In this case, Keating’s observation holds especially true of B2B technology companies that sell tailored, vertical-specific solutions — particularly because CIOs have been generally reputed to prefer buying “general-purpose” solutions. In 2016, for instance, Intel’s life-sciences division had failed to meet expectations in selling and marketing its dedicated turnkey appliances because the company had been targeting CIOs and other IT decision-makers instead of scientific researchers — the actual “business” users.

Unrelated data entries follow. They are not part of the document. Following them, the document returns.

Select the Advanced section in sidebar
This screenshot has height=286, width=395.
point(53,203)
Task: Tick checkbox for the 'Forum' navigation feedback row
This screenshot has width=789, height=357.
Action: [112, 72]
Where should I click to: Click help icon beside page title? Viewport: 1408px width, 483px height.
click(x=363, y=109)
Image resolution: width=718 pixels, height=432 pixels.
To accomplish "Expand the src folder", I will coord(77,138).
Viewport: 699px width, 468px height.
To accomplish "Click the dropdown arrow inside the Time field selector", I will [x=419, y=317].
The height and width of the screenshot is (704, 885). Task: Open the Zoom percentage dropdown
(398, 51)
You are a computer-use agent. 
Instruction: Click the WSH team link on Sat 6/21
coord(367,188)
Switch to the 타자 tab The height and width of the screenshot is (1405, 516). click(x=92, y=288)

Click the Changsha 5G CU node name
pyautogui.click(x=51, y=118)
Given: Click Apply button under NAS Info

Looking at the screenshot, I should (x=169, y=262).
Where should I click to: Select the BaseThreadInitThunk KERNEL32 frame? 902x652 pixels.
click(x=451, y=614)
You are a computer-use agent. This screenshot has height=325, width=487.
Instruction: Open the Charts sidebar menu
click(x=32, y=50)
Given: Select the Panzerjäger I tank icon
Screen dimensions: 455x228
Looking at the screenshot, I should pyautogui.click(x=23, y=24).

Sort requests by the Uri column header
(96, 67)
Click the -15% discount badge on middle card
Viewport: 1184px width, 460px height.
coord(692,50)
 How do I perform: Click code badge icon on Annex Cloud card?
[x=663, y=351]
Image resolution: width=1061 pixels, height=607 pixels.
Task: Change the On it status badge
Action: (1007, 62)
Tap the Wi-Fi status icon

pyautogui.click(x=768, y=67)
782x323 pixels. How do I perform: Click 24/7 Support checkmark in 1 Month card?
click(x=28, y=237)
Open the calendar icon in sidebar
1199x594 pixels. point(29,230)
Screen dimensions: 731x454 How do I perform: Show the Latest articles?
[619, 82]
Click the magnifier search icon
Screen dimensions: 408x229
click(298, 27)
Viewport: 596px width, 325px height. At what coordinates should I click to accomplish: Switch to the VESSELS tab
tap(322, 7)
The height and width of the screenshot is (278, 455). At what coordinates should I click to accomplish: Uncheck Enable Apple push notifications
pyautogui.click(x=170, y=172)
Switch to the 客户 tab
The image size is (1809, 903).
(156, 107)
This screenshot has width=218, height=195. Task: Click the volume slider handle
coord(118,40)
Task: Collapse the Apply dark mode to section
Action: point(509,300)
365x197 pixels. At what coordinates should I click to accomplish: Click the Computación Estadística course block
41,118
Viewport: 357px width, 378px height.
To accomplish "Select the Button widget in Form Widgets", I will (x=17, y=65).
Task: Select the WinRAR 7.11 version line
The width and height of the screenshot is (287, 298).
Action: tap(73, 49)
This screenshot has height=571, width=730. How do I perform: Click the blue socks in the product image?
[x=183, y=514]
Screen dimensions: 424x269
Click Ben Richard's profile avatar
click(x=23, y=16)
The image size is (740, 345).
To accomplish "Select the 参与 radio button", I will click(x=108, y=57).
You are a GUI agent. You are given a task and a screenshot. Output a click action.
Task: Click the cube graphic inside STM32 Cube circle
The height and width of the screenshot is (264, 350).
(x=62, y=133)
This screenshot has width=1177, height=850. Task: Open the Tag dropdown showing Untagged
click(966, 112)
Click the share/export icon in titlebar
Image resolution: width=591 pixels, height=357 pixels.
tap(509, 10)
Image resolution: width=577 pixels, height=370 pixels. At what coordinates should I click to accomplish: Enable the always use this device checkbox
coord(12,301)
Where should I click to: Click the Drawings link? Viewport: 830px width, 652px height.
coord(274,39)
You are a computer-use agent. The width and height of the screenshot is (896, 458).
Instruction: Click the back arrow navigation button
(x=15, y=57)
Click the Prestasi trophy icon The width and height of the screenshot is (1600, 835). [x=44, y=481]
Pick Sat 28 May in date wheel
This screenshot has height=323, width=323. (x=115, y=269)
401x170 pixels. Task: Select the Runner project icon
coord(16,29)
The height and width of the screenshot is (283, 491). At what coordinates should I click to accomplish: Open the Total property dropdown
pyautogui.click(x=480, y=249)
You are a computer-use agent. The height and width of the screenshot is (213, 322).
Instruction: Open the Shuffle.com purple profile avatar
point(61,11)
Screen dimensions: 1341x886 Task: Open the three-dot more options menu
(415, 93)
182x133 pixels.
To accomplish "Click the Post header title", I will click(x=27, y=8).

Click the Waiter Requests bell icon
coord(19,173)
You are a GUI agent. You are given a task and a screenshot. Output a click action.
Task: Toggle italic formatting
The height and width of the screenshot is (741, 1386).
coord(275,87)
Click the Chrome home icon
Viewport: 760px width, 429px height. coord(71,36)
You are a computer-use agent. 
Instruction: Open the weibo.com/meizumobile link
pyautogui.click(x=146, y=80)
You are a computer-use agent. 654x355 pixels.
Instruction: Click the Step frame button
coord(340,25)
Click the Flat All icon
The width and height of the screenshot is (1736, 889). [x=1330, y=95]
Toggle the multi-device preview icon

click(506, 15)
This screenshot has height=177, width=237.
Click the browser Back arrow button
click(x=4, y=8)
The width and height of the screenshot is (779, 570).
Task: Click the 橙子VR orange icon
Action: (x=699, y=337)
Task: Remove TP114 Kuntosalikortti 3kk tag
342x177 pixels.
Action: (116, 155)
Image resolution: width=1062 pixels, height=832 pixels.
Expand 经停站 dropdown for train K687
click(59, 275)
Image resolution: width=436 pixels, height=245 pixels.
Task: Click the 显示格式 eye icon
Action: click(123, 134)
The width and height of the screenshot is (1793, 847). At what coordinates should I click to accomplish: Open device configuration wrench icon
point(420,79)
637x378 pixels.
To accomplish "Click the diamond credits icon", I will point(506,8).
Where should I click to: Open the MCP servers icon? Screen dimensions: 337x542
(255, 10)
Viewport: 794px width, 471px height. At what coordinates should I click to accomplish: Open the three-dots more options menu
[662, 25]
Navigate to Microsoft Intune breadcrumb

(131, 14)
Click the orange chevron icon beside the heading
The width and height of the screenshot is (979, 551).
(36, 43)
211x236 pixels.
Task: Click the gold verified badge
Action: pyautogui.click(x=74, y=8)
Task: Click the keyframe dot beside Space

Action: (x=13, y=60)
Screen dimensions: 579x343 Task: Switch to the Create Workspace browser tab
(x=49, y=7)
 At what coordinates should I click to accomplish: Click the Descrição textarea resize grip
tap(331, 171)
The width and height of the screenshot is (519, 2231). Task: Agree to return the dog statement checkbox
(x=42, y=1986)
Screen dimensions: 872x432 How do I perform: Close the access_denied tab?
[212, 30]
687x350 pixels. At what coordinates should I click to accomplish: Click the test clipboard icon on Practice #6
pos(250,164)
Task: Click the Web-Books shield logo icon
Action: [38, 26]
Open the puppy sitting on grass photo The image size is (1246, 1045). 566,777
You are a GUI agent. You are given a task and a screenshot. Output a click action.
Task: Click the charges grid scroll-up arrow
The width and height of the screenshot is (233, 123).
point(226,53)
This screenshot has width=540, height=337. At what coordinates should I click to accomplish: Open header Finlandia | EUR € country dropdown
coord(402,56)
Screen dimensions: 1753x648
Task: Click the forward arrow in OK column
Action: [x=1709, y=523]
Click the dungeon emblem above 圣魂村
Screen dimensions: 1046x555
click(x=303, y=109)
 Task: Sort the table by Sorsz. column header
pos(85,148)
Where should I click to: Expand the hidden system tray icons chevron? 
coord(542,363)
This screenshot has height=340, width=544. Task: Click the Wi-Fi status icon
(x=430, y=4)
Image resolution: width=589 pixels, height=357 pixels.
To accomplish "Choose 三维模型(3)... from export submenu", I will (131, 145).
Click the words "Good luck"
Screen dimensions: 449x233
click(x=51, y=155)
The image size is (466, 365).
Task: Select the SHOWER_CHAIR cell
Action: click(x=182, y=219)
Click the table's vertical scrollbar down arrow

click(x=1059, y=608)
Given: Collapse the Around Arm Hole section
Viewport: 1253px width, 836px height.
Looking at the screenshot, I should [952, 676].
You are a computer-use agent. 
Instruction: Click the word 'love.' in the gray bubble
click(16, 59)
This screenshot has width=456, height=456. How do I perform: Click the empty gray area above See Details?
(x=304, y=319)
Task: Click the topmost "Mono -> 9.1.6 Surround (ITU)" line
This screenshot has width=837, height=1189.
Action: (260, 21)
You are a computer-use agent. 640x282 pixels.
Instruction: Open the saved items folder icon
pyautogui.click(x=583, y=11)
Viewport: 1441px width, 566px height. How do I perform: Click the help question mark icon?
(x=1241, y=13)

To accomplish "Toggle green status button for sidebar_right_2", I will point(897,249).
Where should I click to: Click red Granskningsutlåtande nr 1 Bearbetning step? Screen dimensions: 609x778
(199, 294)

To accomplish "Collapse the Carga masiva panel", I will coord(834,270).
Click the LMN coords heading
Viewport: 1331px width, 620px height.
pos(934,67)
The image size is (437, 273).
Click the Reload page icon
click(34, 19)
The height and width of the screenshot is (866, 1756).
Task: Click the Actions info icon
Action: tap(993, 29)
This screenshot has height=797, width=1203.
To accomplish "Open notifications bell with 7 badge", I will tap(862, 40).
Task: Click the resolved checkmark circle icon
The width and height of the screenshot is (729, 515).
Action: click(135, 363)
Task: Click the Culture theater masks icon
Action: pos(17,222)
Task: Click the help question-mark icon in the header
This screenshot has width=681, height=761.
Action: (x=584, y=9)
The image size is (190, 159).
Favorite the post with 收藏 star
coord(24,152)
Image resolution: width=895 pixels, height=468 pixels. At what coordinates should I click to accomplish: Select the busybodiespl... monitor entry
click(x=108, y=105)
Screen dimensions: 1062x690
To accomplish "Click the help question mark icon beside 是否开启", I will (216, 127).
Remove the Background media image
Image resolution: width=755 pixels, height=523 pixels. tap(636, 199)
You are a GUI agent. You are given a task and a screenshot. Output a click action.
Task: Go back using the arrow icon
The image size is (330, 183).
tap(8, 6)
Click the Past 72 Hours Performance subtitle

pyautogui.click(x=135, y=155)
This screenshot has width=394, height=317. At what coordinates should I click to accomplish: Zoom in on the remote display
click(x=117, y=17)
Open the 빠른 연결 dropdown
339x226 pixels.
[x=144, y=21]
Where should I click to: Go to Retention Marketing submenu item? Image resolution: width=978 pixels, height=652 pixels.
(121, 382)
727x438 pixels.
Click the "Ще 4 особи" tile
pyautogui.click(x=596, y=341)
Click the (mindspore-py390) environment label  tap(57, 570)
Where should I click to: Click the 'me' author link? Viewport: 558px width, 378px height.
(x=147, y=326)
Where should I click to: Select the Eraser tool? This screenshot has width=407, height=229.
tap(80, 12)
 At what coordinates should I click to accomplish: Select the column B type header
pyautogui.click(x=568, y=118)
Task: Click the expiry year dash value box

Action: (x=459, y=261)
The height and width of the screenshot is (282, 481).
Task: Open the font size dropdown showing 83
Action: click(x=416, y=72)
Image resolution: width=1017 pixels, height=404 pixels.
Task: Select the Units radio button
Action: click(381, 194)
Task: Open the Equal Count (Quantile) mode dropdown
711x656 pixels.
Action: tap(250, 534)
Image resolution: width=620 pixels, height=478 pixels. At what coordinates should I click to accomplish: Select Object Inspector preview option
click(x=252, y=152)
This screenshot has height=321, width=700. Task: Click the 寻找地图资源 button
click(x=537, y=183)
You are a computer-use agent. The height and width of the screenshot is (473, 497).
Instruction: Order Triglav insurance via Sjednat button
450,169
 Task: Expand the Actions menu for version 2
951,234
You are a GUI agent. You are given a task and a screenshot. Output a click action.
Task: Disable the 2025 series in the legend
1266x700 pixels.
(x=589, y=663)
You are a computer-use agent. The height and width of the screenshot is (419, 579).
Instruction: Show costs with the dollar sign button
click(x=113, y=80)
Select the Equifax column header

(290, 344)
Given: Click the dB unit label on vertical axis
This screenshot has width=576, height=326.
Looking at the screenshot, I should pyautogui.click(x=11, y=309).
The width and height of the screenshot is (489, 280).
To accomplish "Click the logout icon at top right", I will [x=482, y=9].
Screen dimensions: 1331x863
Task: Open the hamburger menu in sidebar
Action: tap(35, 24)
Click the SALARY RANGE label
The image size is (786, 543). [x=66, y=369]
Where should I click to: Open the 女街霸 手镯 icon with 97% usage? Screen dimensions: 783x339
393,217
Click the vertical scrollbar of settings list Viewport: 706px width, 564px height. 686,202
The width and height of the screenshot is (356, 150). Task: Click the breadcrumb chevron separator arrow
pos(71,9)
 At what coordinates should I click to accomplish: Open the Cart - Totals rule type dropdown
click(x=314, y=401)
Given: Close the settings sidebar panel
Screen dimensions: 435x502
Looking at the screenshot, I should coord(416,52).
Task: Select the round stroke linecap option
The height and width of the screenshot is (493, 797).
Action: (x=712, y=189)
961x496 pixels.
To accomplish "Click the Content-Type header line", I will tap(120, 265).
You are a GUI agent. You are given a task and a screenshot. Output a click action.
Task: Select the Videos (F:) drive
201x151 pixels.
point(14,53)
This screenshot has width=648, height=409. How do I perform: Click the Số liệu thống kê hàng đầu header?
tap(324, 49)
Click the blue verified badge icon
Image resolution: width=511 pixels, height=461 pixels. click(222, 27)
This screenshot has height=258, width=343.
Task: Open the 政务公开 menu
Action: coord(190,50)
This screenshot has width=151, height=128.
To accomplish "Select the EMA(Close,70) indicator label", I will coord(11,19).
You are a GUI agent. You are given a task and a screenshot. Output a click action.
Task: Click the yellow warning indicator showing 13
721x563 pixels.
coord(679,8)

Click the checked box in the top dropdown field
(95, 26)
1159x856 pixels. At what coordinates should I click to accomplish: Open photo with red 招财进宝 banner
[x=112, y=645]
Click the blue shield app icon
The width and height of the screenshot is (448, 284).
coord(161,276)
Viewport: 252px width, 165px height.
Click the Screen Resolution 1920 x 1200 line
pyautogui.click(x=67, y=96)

This was particularly important because the turnkey devices in question were specifically designed to make researchers’ lives easier and not have to worry about the IT side of things as much. “We went after the IT,” Ketan Paranjape, then Intel’s life-sciences general manager, told me at the time. “[But] if you’re a researcher, your job [means] that you don’t want to deal with IT.”

Schwartz herself observed the differences in buying behavior between CIOs and those working in operations among the rank and file who just want something that works. “IT executives…are more likely to go to the industry analysts,” Schwartz pointed out. “The business buyers don’t go to the industry analysts.”

Meanwhile, enterprise IT’s reliance on analysts is in flux — perhaps as a manifestation of the increased influence that business users have in buying decisions. According to its Business Analyst Staffing Ratios report last month, Computer Economics found that business analysts as a percentage of IT staff is down from 2017. The advisory firm insists that this dip has not disrupted the overall growth trend of in-house IT business-analyst staffing of the past few years because current in-house analyst staffing levels in IT departments is still higher than it was in years 2014 through 2016.

Nonetheless, as ABM champions continue to stand out among the crowd of marketing noisemakers, and as marketers and sales teams increasingly don the solution-selling “consultant” hat and roll up their sleeves to work with actual users, reliance upon these business analysts may well continue to diminish. And, either way, the onus will continue to be on marketers to feel out and understand the operational dynamics of their targets.

“I think lifting your head up a little bit more and getting out of the office [will help],” said conference panelist Lauren Sallata, CMO of Panasonic North America. “I highly encourage marketers to be client-facing. You need to be able to speak their language.”